Recipe 1: Directly Comparing Two Reforms
Recipe 1: Directly Comparing Two Reforms¶
This is an advanced recipe that should be followed only after mastering the basic recipe. This recipe shows how to compare two reforms (instead of comparing a reform to current-law policy) and also shows how to use the reform files available on the Tax-Calculator website (instead of reform files on your computer’s disk).
import pandas as pd
import taxcalc as tc
# read an "old" reform file
# ("old" means the reform file is defined relative to pre-TCJA policy)
# specify reform dictionary for pre-TCJA policy
reform1 = tc.Policy.read_json_reform('github://PSLmodels:[email protected]/psl_examples/taxcalc/2017_law.json')
# specify reform dictionary for TCJA as passed by Congress in late 2017
reform2 = tc.Policy.read_json_reform('github://PSLmodels:[email protected]/psl_examples/taxcalc/TCJA.json')

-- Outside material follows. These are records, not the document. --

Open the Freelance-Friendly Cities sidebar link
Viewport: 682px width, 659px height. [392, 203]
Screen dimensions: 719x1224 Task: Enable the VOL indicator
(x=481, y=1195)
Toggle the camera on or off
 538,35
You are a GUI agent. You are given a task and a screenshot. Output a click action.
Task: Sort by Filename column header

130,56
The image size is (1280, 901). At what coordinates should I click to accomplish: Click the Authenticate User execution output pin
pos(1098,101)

# specify Policy object for pre-TCJA policy
bpolicy = tc.Policy()
bpolicy.implement_reform(reform1, print_warnings=False, raise_errors=False)
assert not bpolicy.parameter_errors
# specify Policy object for TCJA reform relative to pre-TCJA policy
rpolicy = tc.Policy()
rpolicy.implement_reform(reform1, print_warnings=False, raise_errors=False)

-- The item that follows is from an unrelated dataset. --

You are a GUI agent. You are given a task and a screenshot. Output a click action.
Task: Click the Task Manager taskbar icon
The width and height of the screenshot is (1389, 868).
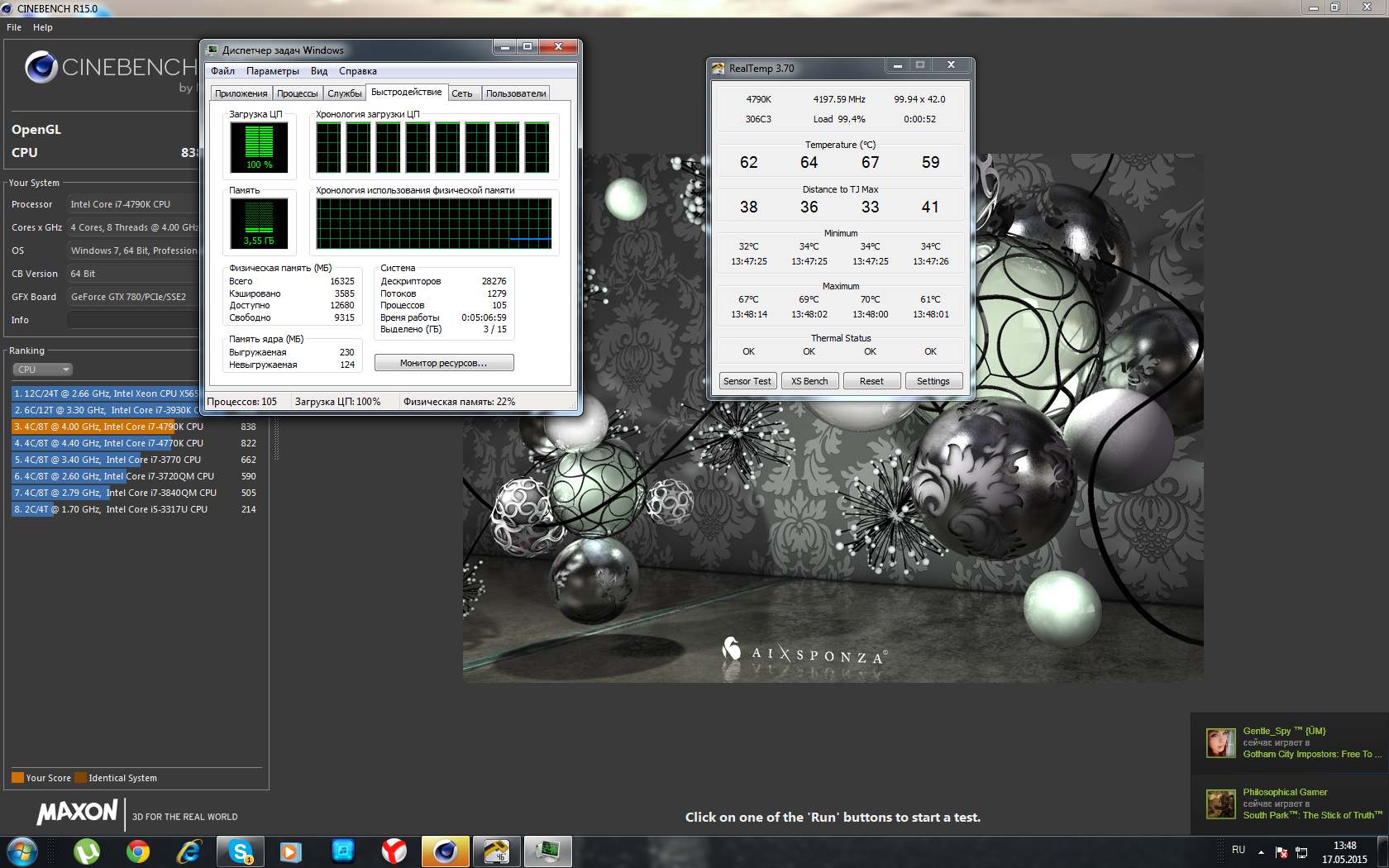coord(547,851)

assert not rpolicy.parameter_errors
rpolicy.implement_reform(reform2, print_warnings=False, raise_errors=False)
assert not rpolicy.parameter_errors
# specify Calculator objects using bpolicy and rpolicy
recs = tc.Records.cps_constructor()
calc1 = tc.Calculator(policy=bpolicy, records=recs)
calc2 = tc.Calculator(policy=rpolicy, records=recs)
CYR = 2018
# calculate for specified CYR
calc1.advance_to_year(CYR)
calc1.calc_all()
calc2.advance_to_year(CYR)
calc2.calc_all()
# compare aggregate individual income tax revenue in cyr
iitax_rev1 = calc1.weighted_total('iitax')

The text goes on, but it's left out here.